Manbearcat
Legend
But in 5th edition we aren't talking about something that is outside the rules, that is all a part of the rules.
I'm not talking about changing Necrotic to Fire types of changes. Straight up changing a power can have serious implications in 4th edition.
All you need in 5th edition is Imagination + Ability Scores to do what you want to do. That is the way the game was designed. If I want to flip over a rail, grab a chandelier and come down on an enemy with my sword; all I need is to roll a Dex check first followed by my attack roll. 4th edition has a hard coded way of handling things because it was specifically designed with the grid in mind while 5th edition was not. Theatre of the Mind gives you a lot more freedom than grid based.

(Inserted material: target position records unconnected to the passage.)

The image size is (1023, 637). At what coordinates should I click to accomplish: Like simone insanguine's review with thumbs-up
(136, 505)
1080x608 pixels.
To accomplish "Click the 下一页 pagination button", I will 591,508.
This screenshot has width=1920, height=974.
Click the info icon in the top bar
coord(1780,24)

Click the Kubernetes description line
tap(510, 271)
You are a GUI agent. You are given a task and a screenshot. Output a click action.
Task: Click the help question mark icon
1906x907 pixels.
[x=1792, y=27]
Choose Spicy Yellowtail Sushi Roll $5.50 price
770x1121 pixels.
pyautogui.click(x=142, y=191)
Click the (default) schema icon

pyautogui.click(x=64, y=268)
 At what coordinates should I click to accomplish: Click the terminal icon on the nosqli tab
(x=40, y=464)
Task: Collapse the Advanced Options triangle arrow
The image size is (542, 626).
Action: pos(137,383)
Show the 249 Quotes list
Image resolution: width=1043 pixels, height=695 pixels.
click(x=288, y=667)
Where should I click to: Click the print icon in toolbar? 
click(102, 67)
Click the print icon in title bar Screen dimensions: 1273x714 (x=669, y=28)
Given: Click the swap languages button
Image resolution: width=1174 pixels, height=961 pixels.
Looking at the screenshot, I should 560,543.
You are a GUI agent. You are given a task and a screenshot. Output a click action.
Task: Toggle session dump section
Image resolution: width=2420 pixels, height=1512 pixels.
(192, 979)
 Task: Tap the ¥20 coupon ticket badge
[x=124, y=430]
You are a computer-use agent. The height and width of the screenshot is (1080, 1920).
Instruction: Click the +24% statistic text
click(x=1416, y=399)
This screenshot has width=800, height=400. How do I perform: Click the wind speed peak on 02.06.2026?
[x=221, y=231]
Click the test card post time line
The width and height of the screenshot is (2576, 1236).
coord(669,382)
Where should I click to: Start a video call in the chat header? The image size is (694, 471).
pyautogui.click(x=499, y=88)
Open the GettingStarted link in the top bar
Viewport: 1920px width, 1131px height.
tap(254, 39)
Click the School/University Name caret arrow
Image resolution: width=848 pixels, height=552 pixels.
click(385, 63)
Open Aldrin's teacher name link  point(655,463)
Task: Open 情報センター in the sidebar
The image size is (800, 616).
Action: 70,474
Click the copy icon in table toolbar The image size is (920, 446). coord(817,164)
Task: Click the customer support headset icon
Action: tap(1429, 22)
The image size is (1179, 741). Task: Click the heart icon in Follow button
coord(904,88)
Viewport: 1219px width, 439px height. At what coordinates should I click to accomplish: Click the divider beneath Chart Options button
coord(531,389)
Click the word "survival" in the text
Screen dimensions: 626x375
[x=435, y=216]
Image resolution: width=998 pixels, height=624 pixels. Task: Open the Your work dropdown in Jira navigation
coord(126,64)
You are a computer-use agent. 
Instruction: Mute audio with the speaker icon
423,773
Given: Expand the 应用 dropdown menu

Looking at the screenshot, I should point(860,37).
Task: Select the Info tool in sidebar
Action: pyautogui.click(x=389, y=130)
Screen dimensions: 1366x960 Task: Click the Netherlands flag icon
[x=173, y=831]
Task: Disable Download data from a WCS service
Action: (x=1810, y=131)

What happens in 4e if you attempt an action that you don't have a power that you can specifically attemp, the same thing that happens in 5e. Except in 4e you have better guidelines for improvisation so it is actually easier to improvise certain actions.
If you don't allow players to improvise, at least in 4e they will have significantly more options on a round by round basis than in 5e, where martial characters are limited to repeating the same basic attack over and over.
This is certainly the red-herring of the conversation because the truth is that it all totally depends on the DM. It's not like 5e all of a sudden introduced something that didn't exist before in RPG's. Nothing in 4e prevented you from using Imagination + Something Else either. In essence, the base of the systems is the same.
In both systems this is an ad-hoc ruling, but 5e gives the DM precious little to guide how to consistently make that ruling. In addition, in 5e it is always a DM ruling with variable certainty.
Agreed with Ashkelon and D'karr here. The core rules for stunting in 4e couldn't be more transparent and codified.
Want to do an Indiana Jones vine/whip across the chasm or a swashbuckley swing from the chandelier across the common room? Cool. Move Action. Roll Athletics Medium DC. Success? You move from the starting square to the end point along the rope/whip (etc) path. Failure? Either you're still at the starting point or maybe you make it across but you give up CA UtEoYNT. Want to not provoke OAs? Hard DC.
Want to shoot a stalagmite down on a group of enemies in a cavern? Cool. Limited Use Standard Action. Roll Dungeoneering Medium DC. Success? Ranged Burst 1 centered on point below stalagmite. Medium Damage Expression. Level + 3 vs Reflex attack. Miss: half damage. Difficult Terrain for the duration of the encounter.
This is trivially easy and core, p42 stunting rules in 4e. The terrain powers are littered with examples of this.
You could certainly do this as well in 5e. It is just that you're required to perform the necessary mental overhead on the spot and deal with the table handling time of negotiation/adjudication of effects (math and balance considerations) and DCs rather than having systemitized, robust stunting infrastructure (with a vast array of mechanical exemplars of such genre tropes at your disposal).